Thank you guys, I really appreciate your answers. I don't have access to the
cluster right now, I'll check the info you are asking and come back in a
couple of hours.
BTW, I tried the app on two clusters with similar results. I'm using 0.21.0.

thanks again, Alberto.

On 21 June 2011 14:16, GOEKE, MATTHEW (AG/1000)
<[email protected]>wrote:

> Harsh,
>
> Is it possible for mapred.reduce.slowstart.completed.maps to even play a
> significant role in this? The only benefit he would find in tweaking that
> for his problem would be to spread network traffic from the shuffle over a
> longer period of time at a cost of having the reducer using resources
> earlier. Either way he would see this effect across both sets of runs if he
> is using the default parameters. I guess it would all depend on what kind of
> network layout the cluster is on.

DATA TO EXAMINE:
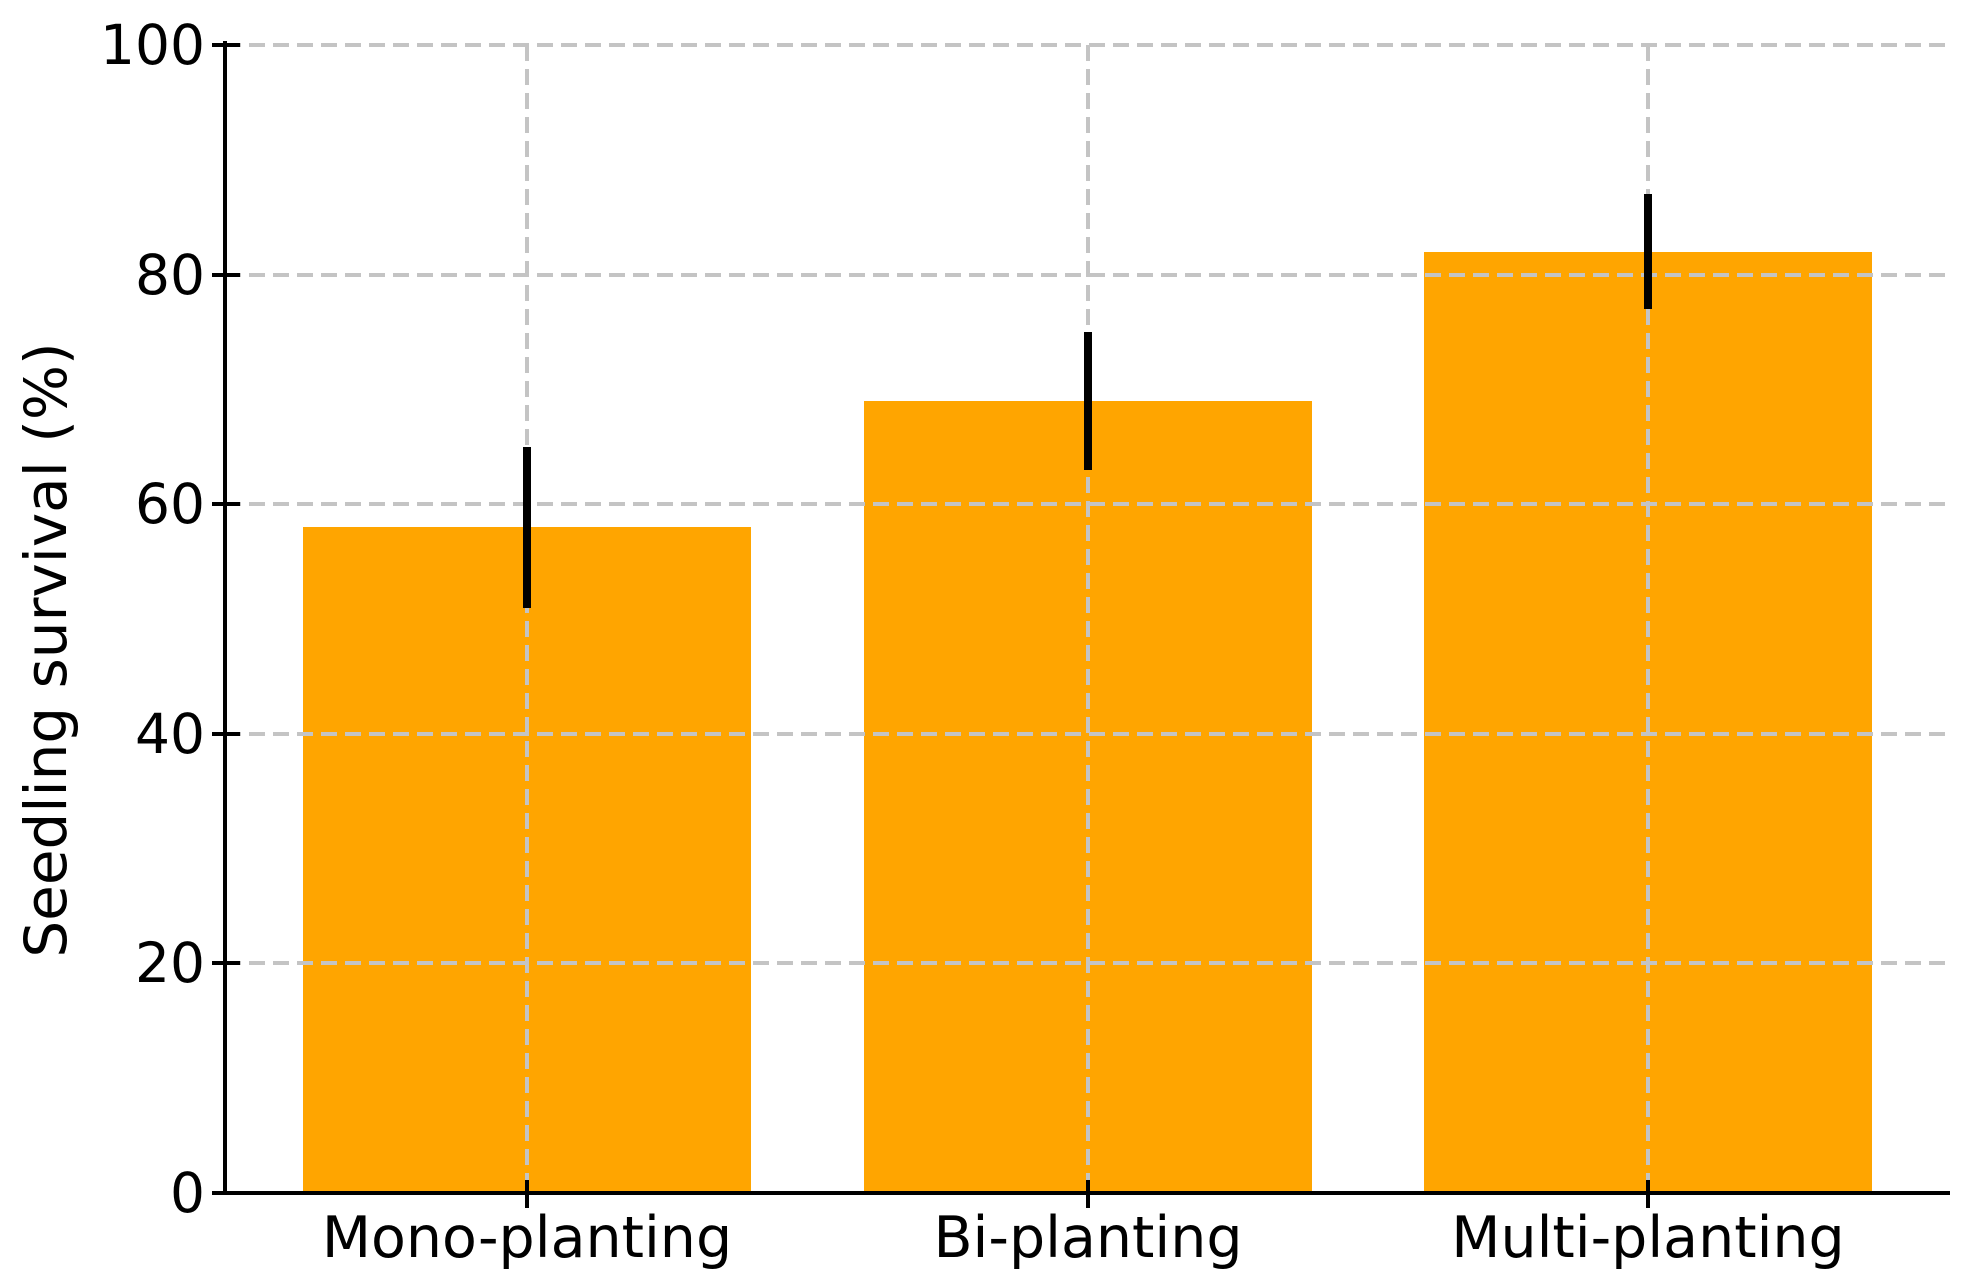  What do you see at coordinates (188, 1193) in the screenshot?
I see `y-tick-label: 0` at bounding box center [188, 1193].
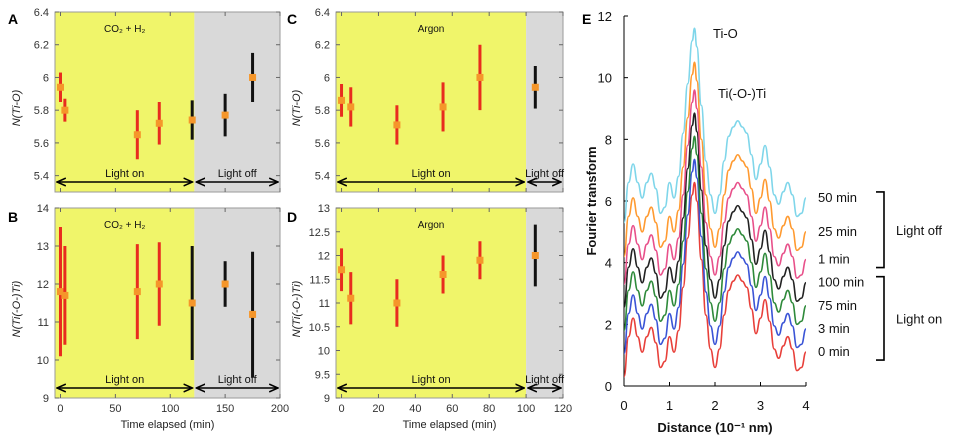  Describe the element at coordinates (714, 406) in the screenshot. I see `x-tick-label: 2` at that location.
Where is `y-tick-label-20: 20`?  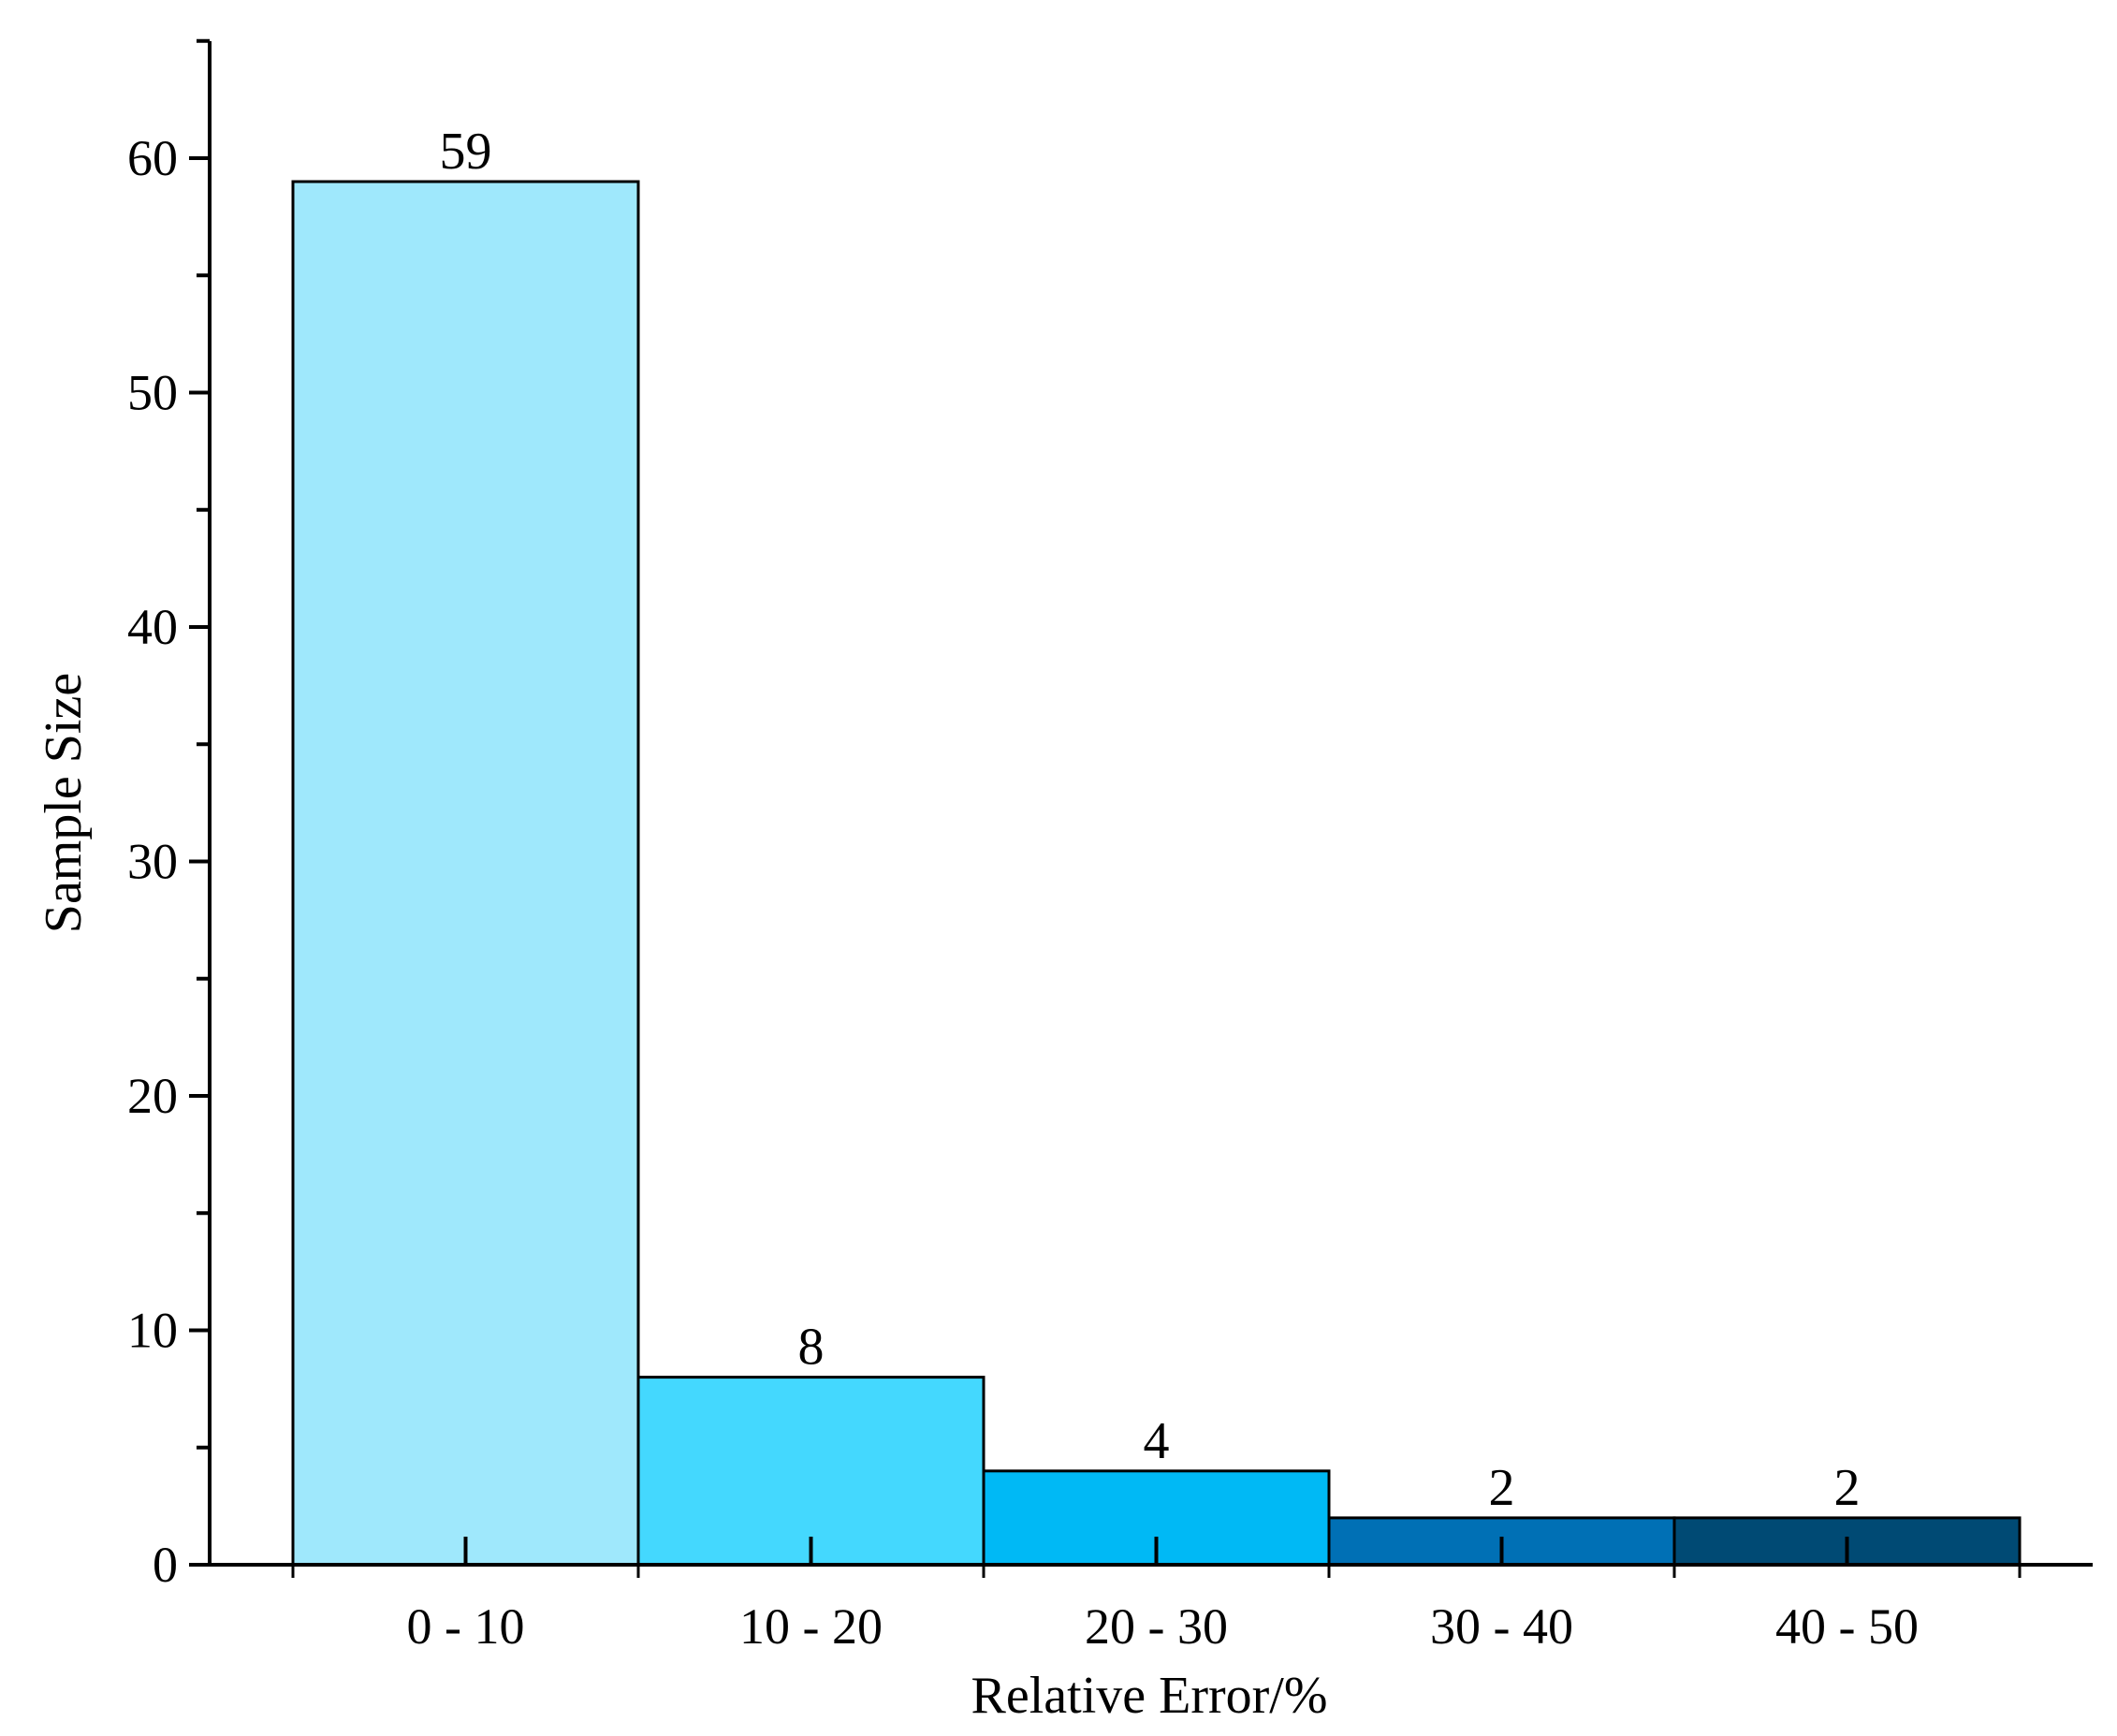 y-tick-label-20: 20 is located at coordinates (152, 1096).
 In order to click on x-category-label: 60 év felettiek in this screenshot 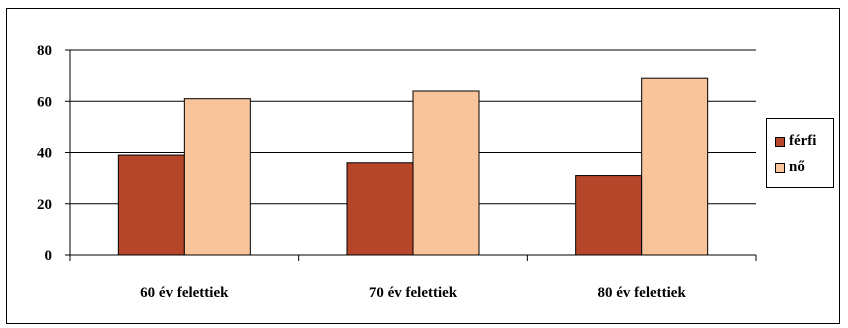, I will do `click(184, 293)`.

TASK BRIEF:
Revise the email from "thanks again, Alberto." to "cluster is on.", changing "reducer" to "reduce task". Work from the email alone.

EXERCISE SOLUTION:
thanks again, Alberto.

On 21 June 2011 14:16, GOEKE, MATTHEW (AG/1000)
<[email protected]>wrote:

> Harsh,
>
> Is it possible for mapred.reduce.slowstart.completed.maps to even play a
> significant role in this? The only benefit he would find in tweaking that
> for his problem would be to spread network traffic from the shuffle over a
> longer period of time at a cost of having the reduce task using resources
> earlier. Either way he would see this effect across both sets of runs if he
> is using the default parameters. I guess it would all depend on what kind of
> network layout the cluster is on.